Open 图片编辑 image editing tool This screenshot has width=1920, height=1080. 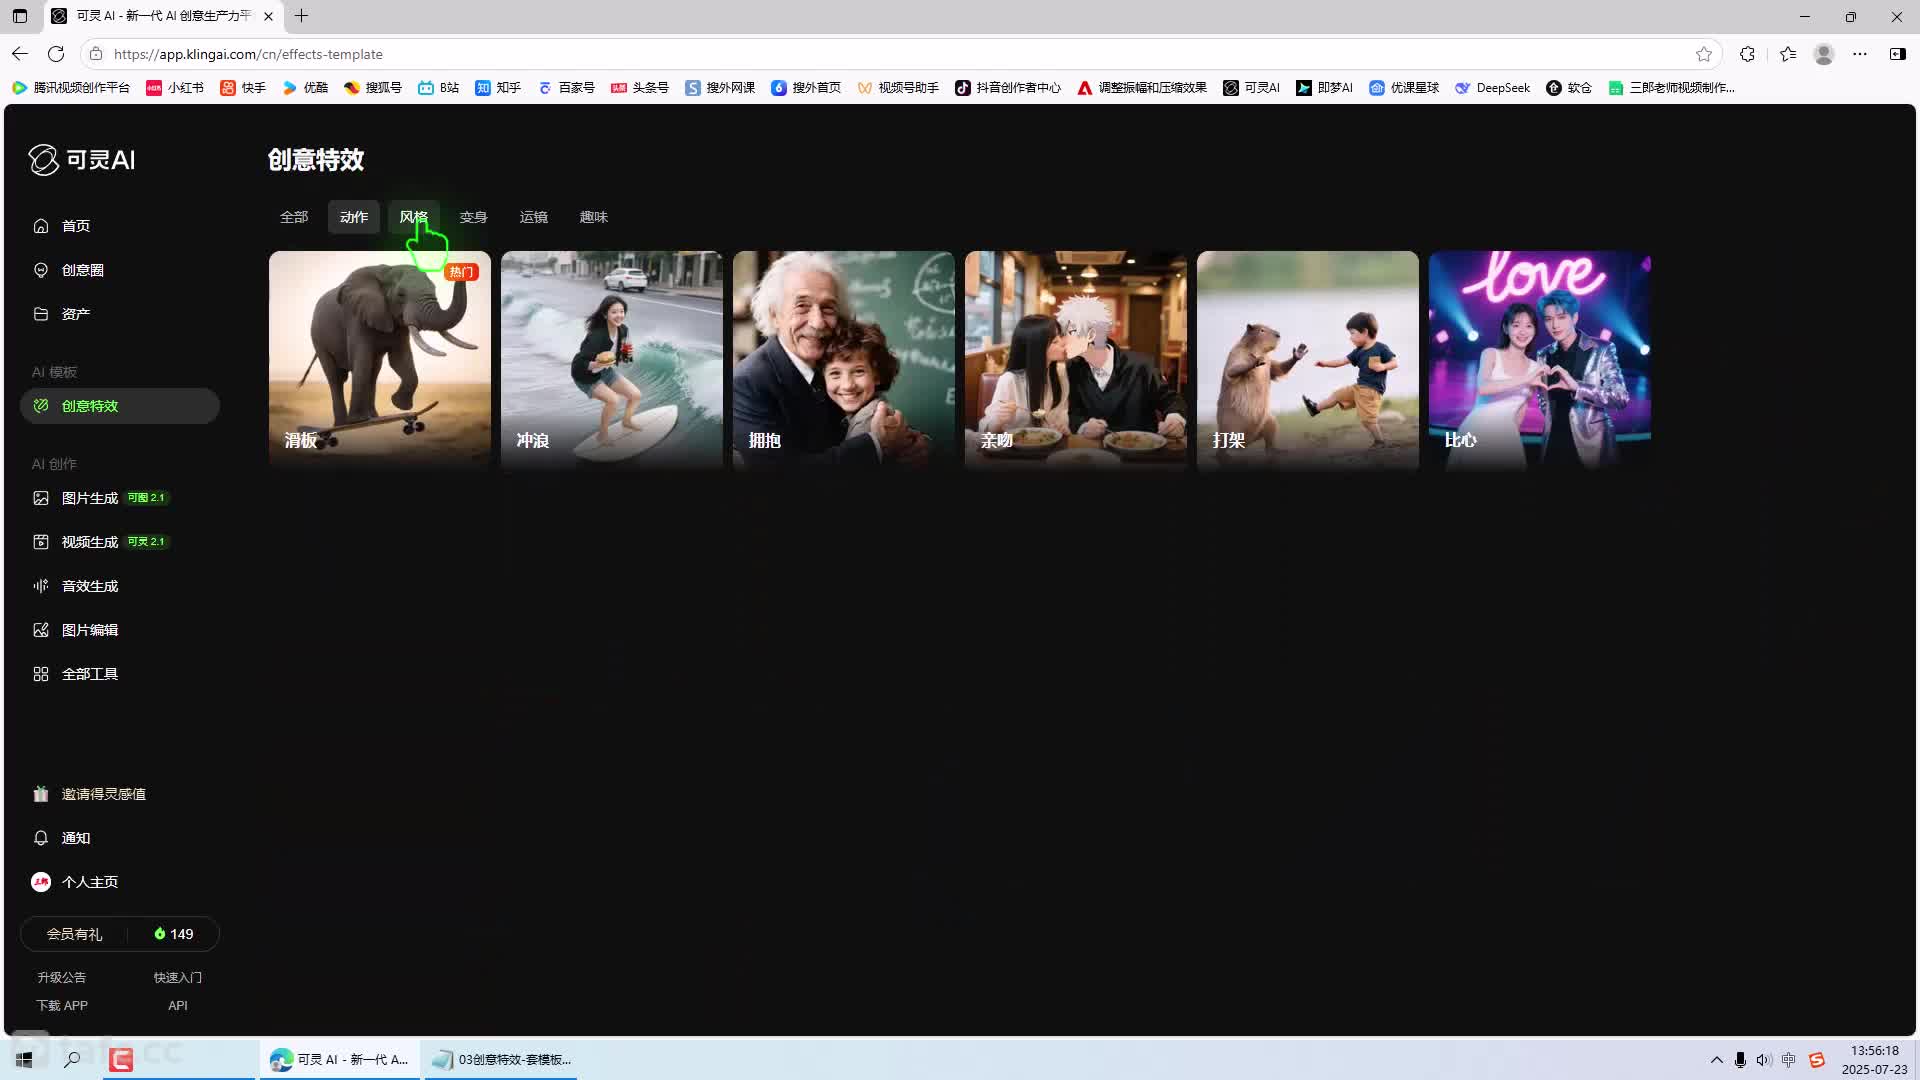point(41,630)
==
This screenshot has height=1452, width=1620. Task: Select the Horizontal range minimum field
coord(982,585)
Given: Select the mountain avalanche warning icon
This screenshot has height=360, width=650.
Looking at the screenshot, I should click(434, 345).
--
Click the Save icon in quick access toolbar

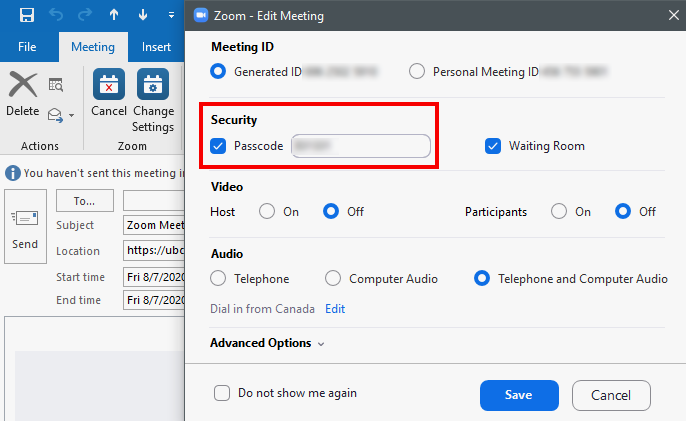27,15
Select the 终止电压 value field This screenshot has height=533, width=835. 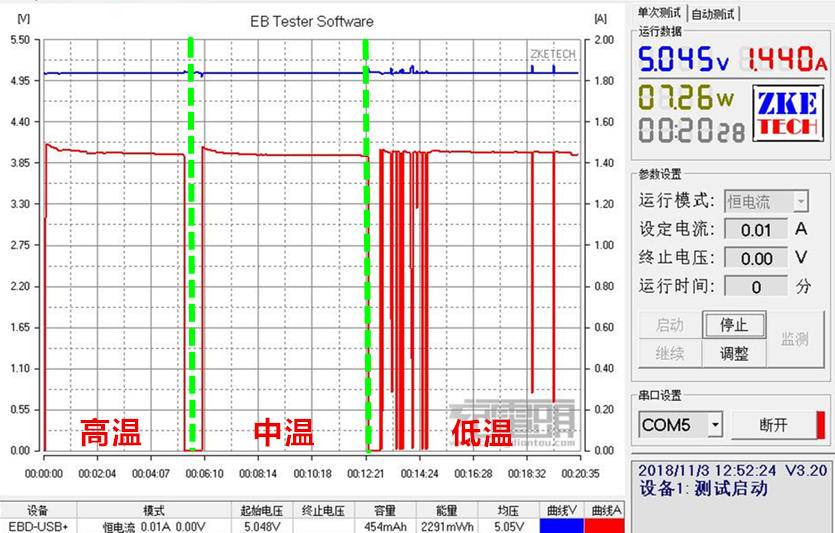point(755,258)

Objective -> Output the items in the stretch from the line containing "Given: Select the" through the line containing "Looking at the" as a two-column CSV with the headers instruction and location, one row per item. Put each value in a single quoted field and replace line breaks with spaces.

Output ->
instruction,location
"Given: Select the mountain avalanche warning icon This screenshot has height=360, width=650.","Looking at the screenshot, I should click(434, 345)."